[Stored data entries]
=== Begin Enclosure ===
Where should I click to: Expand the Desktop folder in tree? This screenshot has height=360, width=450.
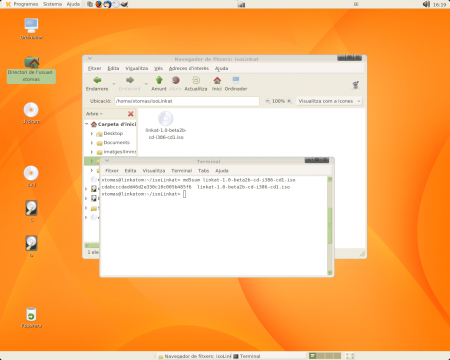tap(92, 133)
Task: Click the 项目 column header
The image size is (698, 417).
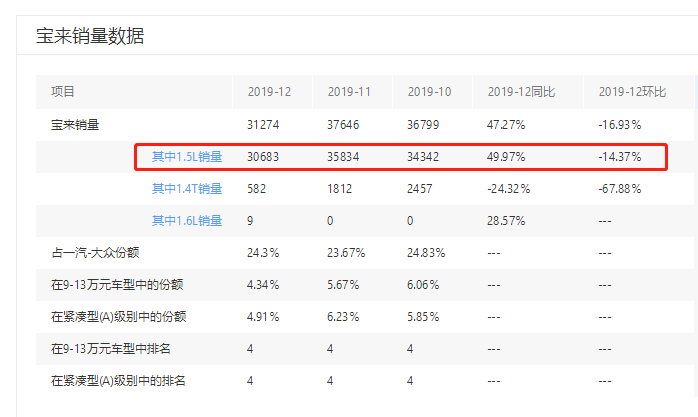Action: pos(63,92)
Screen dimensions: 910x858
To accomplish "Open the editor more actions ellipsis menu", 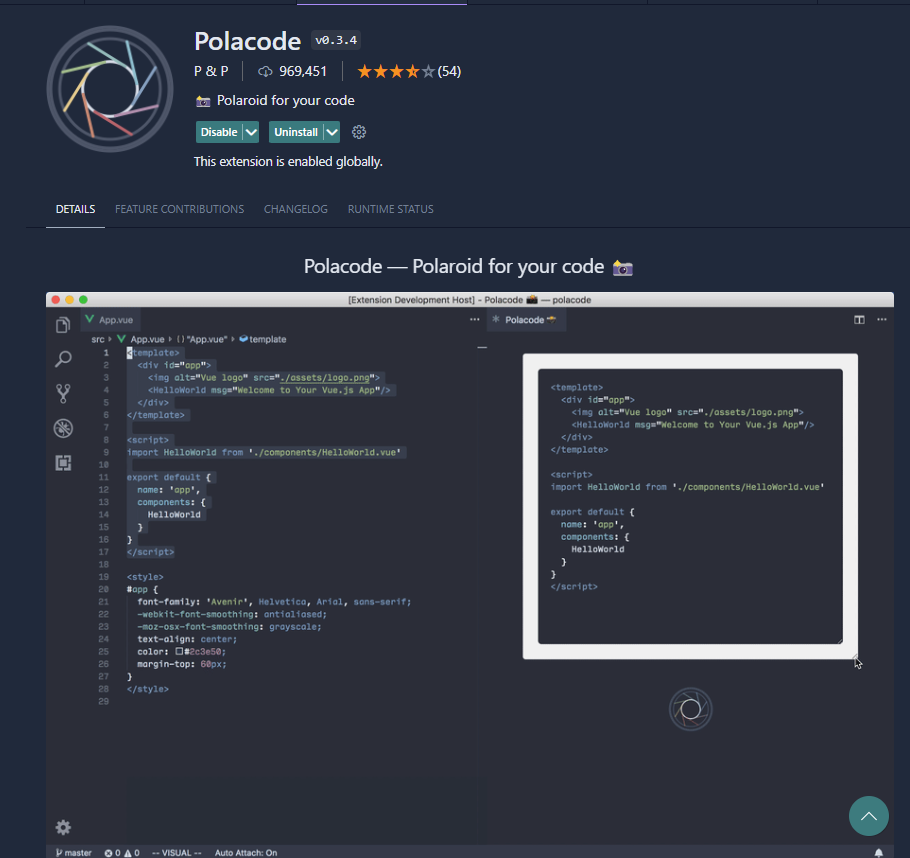I will point(882,318).
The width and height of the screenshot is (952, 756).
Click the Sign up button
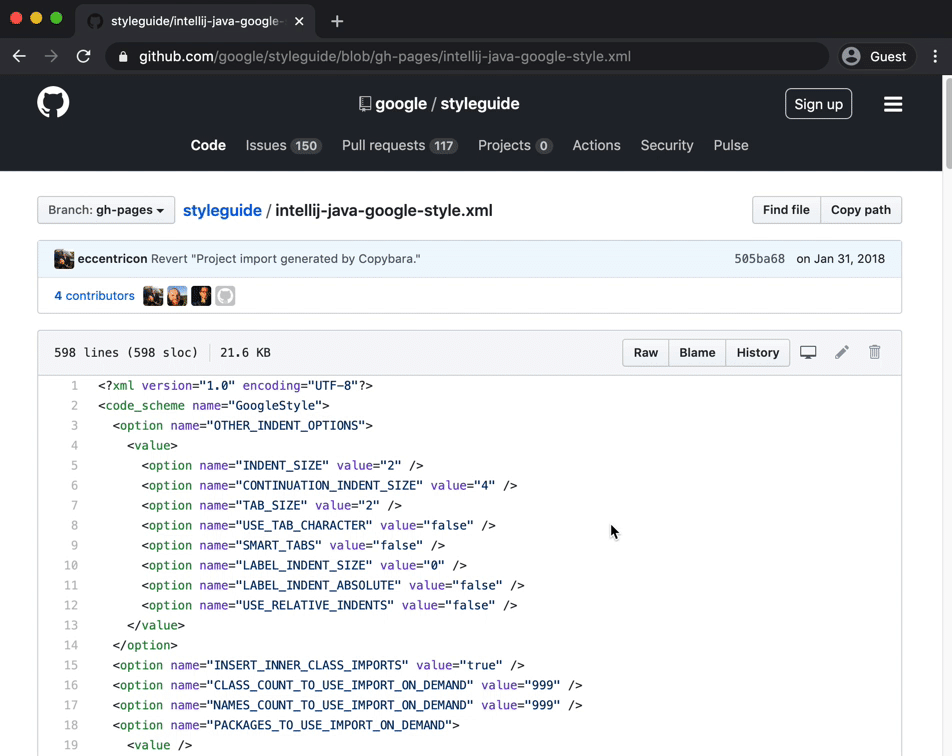click(818, 103)
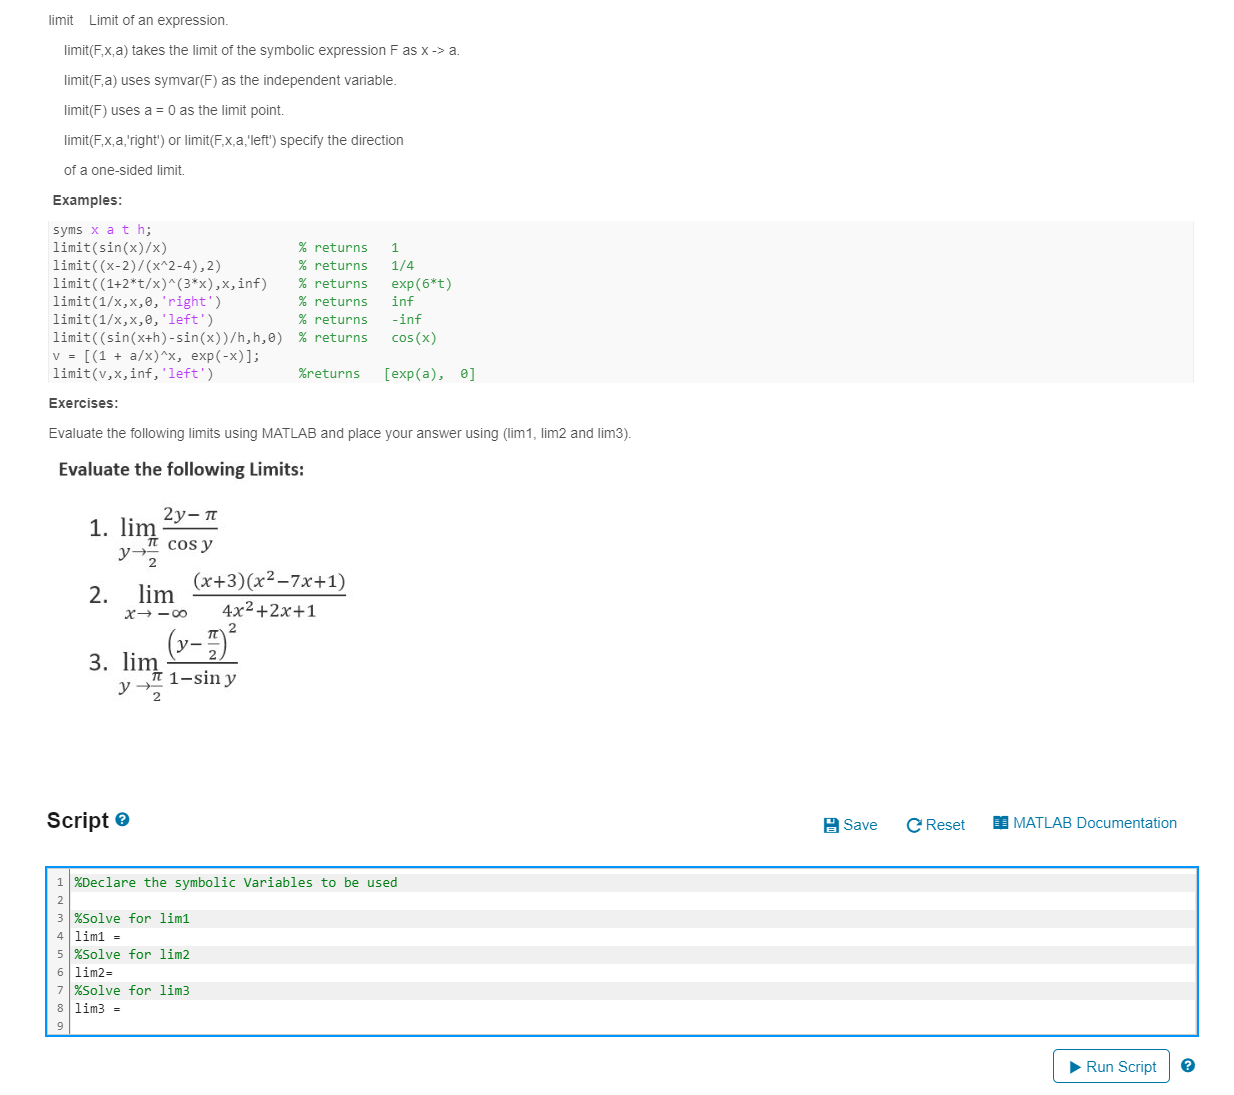Select the Declare symbolic Variables comment line
This screenshot has height=1095, width=1234.
click(235, 882)
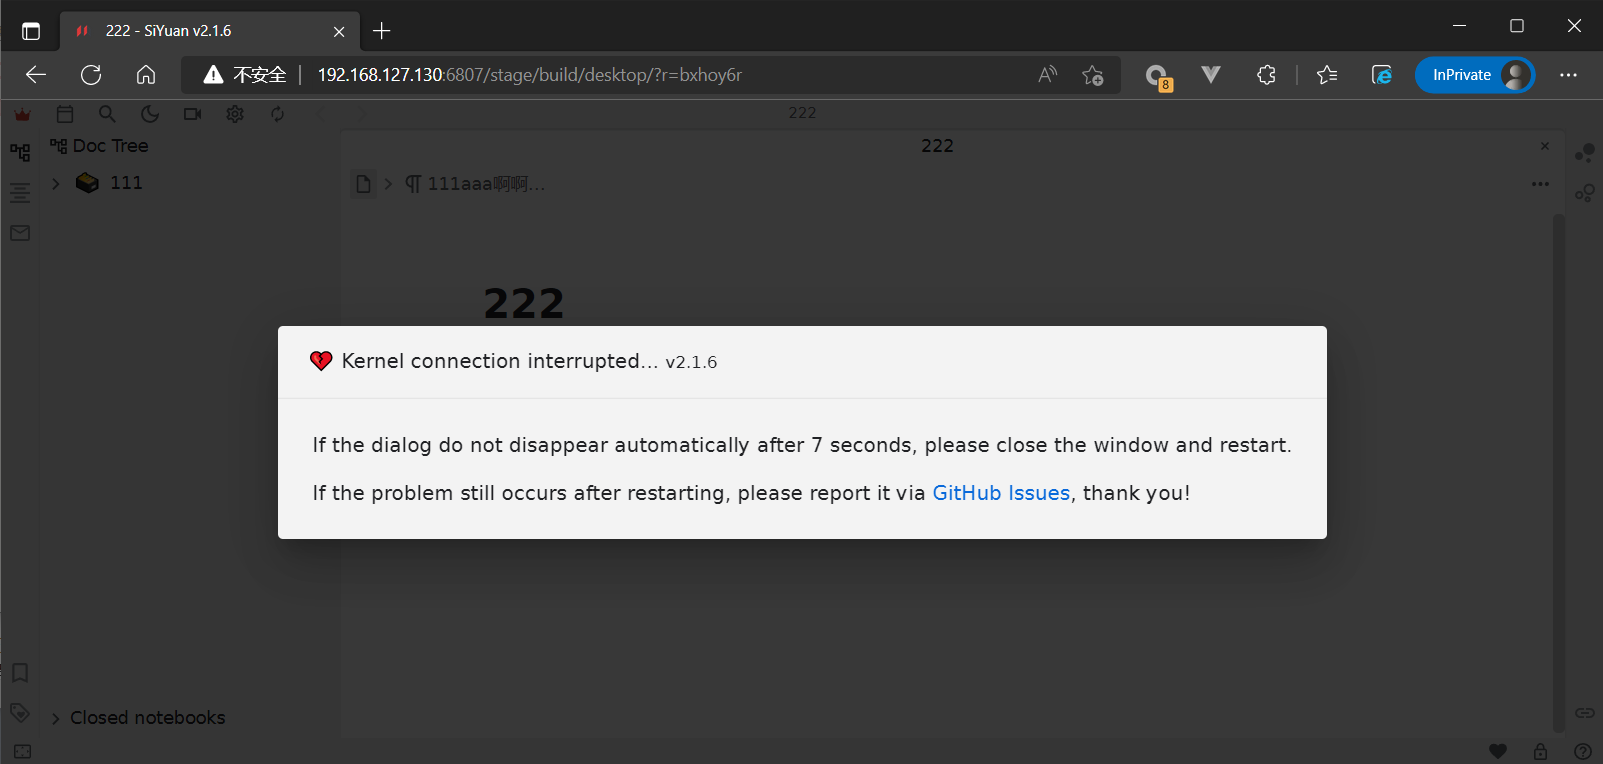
=== End Enclosure ===
### Directions
Print only the lines from the one with "The width and" through the last line of the data above, exactly and with both ends, and please omit any pictures.

### Output below
The width and height of the screenshot is (952, 756).
Click the Sign up button
click(818, 103)
Select the Declare symbolic Variables comment line
This screenshot has height=1095, width=1234.
click(235, 882)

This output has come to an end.